How to remove elements from QStringList by comparing each other members.

VRonin

What if files Test2 and Test5 are identical and the others are unique?
do you want to compare just adiecent files in the list?

Ayush Gupta

I need to compare each file in list with another and remove the file if file has same contents and doing string comparison the name of the file which is less should be deleted.

Ayush Gupta

@VRonin Can you help regardin this?

mrjj

@Ayush-Gupta

Hi
How big are each file ?
Can they all fit in memory at same time?

What is the data inside ?

Often one can use a checksum
to see if files are the same but it depends on the data as
sometimes a sequence of letters can have the same
checksum as another even we logically would say they are not the same.

Ayush Gupta

@mrjj
I have the code to check if file are same or not.
My problem is I am able to filter name from QStringList.

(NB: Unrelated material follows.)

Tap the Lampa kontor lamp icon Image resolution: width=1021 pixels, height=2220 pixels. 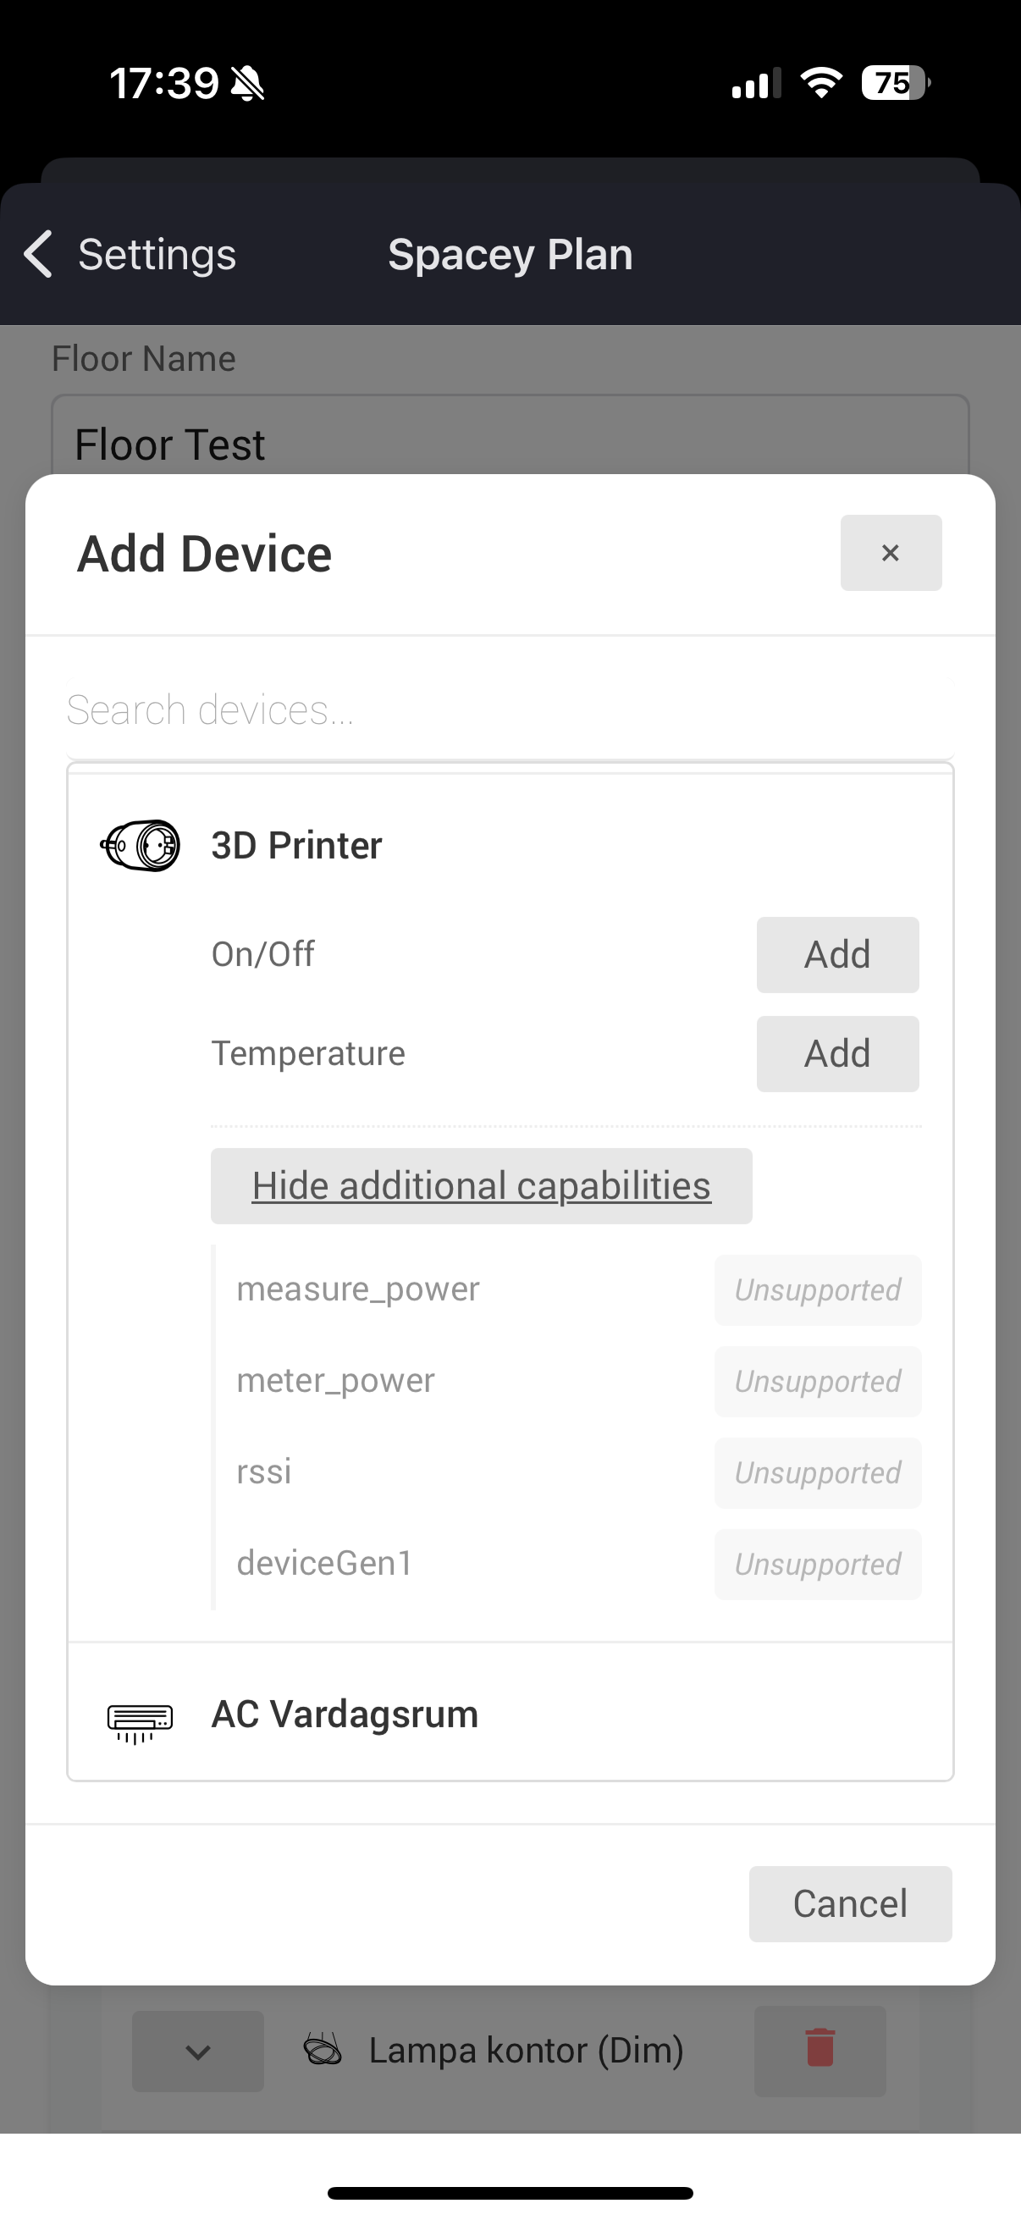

I tried index also.
Suppose there are 6 files in list and I need to compare each file ( for that I have code) which will do the thing.
Then I need to compare the file name if fileName1 > fileName2 then delete fileName2 from list if comparison is equal.

jsulm

@Ayush-Gupta https://doc.qt.io/qt-5/qlist.html#erase

mrjj

Hi
so if
fileName1 and fileName2
is the same.
You must delete the file with the highest number in its name ?

Ayush Gupta

@mrjj yes

mrjj

@Ayush-Gupta

Do you only have files 1 to max 9?

    QString filename1 = "somename1";
    QString filename2 = "somename2";

     int fno1=filename1.right(1).toInt();
     int fno2=filename2.right(1).toInt();
     
     if (fno1 < fno2 ) ....

else you need better extraction.

VRonin

Something like this?

// QVector<QFile> fileList;
// bool equalFiles(const QFile&,const QFile&);
bool foundI;
for(auto i=fileList.begin(), maxJ = fileList.end(), maxI=maxJ-1;i!=maxI;){
    foundI=false;
    for(auto j=i+1;j!=maxJ && !foundI;){
        if(equalFiles(*i,*j)){
            if(i->fileName()>j->fileName())
                j = fileList.erase(j);
            else
                foundI=true;
        }
        else
            ++j;
    }
    if(foundI)
        i=fileList.erase(i);
    else
        ++i;
}

Chris Kawa

@VRonin That's a brute force N! complexity algorithm on file contents. That's horrible.

@Ayush-Gupta Create a [hash]->[filename] map. Read each file in sorted order and calculate their hash (MD5, SHA-1 or whatever works for you). Put the file name in the map using that hash and your resulting map will contain all the filenames with unique contents.

Christian Ehrlicher

@Chris-Kawa Before creating the hash I would compare the filesize (and hope that they all differ :) )

Chris Kawa

@Christian-Ehrlicher Good idea. You could use the size as initial hash value and only do a "full" hash for hash conflict resolution (caching the result of course).

Ayush Gupta

@Chris-Kawa Thanks